3. Article 100(b) EPC

Claim 1 is directed to a method of producing a nickel base superalloy that is substantially free of positive and negative segregation, by a process comprising casting, electroslag remelting and vacuum arc remelting (VAR).

The VAR process is a well-known process. It is common ground that the arc gap and the start-up parameters are important factors to be controlled in this process for obtaining a large ingot with fewer defects. It is also undisputed that neither the claims nor the description of the patent provide concrete values for these factors.

However, as evidenced by D55 (see point "5.Summary") the specific values of these parameters depend on the specific furnace to be used. The declaration D55 also explains that these values could be obtained on the basis of considerations belonging to the common general knowledge of the person skilled in the art already in the 1990s (see points 3. and 4.). These statements are also consistent with documents D3, D4, D11 and D14, which, while stressing the importance of the control of the arc gap and the start-up parameters, do not provide any detail as to their specific values but rather leave it to the reader to obtain them on the basis of his common general knowledge.

Therefore, the Board is satisfied that the person skilled in the art was able, on the basis of the disclosure of the patent and his common general knowledge at the date of priority, to carry out the method of claim 1 and in particular its VAR step. Accordingly, the patent discloses the invention in a manner sufficiently clear and complete for it to be carried out by a person skilled in the art.

4. Objections under Article 100(a) EPC

The objections under Article 100(a) EPC (lack of inventive step) raised in the opposition proceedings were not decided upon in the decision under appeal. In this kind of situation the Boards ordinarily remit the case for further prosecution to the Opposition Division, because the function of the appeal proceedings is mainly to review the appealed decision.

The respondent requested that in the present case these objections be nonetheless treated by the Board in the present decision because the same criteria are to be applied to judge the obviousness of the arc gap start-up parameters, relevant for sufficiency of disclosure, and the melt rate, relevant for inventive step.
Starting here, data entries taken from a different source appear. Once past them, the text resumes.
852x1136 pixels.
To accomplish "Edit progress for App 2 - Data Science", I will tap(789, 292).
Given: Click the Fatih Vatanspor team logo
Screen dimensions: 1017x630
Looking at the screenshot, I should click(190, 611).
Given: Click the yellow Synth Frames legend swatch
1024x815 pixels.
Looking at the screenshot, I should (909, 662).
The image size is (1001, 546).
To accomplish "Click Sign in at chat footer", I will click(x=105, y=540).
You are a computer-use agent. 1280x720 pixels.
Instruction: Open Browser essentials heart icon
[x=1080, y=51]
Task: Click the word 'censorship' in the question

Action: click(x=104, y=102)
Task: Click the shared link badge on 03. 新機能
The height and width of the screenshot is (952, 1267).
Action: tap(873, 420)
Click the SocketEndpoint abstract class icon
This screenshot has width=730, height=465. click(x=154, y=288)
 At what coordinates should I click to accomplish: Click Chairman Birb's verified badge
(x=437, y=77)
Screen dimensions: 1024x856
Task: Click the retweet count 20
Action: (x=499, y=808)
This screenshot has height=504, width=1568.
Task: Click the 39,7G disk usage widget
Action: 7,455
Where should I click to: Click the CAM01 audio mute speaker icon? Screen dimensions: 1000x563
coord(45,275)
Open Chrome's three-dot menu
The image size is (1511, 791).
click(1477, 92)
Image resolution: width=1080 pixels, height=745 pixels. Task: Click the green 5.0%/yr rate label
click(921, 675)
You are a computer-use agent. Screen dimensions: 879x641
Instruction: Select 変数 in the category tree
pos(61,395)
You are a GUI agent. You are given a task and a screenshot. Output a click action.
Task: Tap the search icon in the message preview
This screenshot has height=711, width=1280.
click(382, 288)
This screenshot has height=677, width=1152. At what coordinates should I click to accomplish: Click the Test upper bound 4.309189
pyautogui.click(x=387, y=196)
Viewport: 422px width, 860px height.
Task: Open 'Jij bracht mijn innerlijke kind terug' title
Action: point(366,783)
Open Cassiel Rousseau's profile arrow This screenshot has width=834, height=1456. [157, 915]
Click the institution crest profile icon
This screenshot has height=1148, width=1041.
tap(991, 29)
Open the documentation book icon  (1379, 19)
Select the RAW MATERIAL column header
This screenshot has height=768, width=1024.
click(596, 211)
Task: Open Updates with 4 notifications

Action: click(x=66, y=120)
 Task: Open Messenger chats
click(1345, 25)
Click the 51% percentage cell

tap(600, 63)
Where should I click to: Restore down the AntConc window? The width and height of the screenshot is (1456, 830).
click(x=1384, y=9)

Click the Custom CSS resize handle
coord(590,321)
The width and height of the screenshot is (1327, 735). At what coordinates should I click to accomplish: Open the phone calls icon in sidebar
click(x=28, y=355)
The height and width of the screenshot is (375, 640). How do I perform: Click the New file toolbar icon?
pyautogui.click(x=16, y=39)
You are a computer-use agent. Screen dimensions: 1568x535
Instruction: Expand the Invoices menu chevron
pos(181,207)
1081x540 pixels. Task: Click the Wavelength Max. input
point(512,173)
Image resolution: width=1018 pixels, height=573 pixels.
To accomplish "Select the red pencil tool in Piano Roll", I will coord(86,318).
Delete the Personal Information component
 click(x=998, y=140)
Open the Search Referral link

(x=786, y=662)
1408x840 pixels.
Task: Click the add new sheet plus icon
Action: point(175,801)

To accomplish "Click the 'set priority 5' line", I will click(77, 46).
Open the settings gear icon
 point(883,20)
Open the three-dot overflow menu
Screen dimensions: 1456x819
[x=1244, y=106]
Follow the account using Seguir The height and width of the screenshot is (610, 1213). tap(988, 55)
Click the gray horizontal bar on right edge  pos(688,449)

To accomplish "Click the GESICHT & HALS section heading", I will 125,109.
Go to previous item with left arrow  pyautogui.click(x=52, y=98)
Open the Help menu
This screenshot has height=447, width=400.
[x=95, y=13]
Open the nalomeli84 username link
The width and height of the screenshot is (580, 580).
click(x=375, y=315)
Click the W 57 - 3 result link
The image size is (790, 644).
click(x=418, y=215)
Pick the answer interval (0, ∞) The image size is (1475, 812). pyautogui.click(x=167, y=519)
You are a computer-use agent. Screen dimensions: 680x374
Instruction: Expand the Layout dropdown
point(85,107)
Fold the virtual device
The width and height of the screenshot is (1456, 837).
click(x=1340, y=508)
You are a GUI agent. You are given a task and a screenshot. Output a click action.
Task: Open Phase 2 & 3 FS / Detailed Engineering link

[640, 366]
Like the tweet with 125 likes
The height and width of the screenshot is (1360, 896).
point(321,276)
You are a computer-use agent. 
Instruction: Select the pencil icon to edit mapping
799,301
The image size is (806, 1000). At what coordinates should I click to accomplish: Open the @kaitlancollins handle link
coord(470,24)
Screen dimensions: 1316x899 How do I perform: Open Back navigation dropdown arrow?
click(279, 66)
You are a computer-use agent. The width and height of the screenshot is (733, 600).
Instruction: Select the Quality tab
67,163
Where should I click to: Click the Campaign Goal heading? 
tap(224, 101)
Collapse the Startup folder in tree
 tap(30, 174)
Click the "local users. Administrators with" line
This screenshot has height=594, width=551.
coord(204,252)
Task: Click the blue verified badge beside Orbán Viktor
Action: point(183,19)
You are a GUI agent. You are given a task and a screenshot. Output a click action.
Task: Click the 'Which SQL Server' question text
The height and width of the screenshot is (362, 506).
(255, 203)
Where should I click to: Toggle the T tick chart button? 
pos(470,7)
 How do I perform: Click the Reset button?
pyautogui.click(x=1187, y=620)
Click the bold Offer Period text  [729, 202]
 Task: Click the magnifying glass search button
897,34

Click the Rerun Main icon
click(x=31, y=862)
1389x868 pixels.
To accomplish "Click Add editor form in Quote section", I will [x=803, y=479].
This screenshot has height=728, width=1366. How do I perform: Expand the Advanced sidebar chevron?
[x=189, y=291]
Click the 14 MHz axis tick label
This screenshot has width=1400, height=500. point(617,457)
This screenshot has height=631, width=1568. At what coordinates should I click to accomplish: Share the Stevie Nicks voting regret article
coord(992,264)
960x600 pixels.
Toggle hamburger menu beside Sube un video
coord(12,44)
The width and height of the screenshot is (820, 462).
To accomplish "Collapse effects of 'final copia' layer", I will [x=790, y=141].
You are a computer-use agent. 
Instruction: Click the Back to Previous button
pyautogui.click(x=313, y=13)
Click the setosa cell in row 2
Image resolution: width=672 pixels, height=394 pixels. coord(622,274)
However, the Board notes that arc gap start-up parameters and melt rate are different parameters. Moreover, the evidence to be considered, in addition to the common general knowledge of the person skilled in the art, for assessing the different legal requirements of sufficiency of disclosure and lack of inventive step is different: the prior art, which is to be taken into account for assessing the presence of inventive step, does not play any role for the question of sufficiency of disclosure.

Under these circumstances, the Board sees no reason to depart from its ordinary practice and decide itself on the question of inventive step which was not decided in the decision under appeal.

Order

For these reasons it is decided that:

1. The decision under appeal is set aside.

2. The case is remitted to the Opposition Division for further prosecution.